AVAILABLE RECORDS:

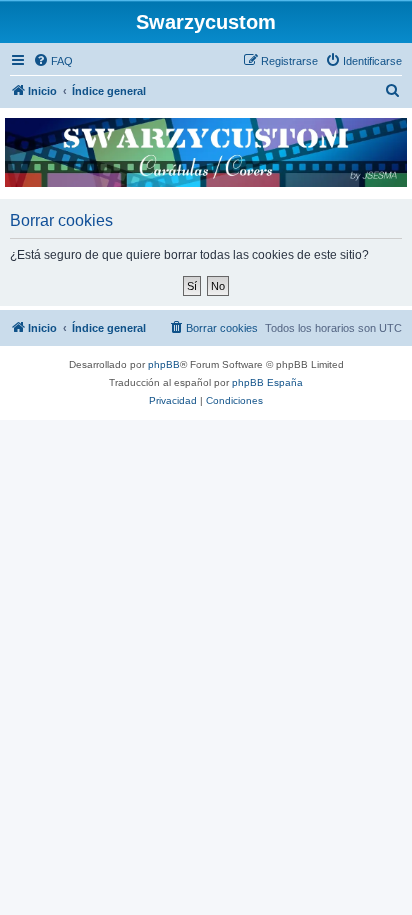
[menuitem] (53, 61)
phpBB (164, 364)
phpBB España (267, 382)
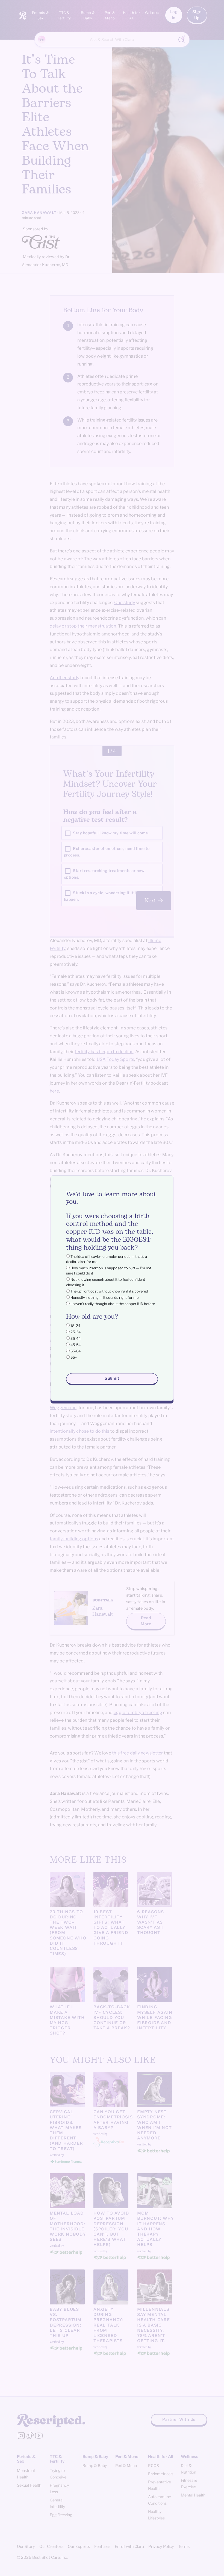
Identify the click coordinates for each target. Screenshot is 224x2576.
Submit (112, 1378)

TASK BRIEF: With the pictures omitted, write out exactly the lines from the one that contains "phpBB España (267, 382)" through the final line of the material above, both ends included.

FINISHED TASK:
phpBB España (267, 382)
Identify the click coordinates for each target. Screenshot is 224x2576.
Submit (112, 1378)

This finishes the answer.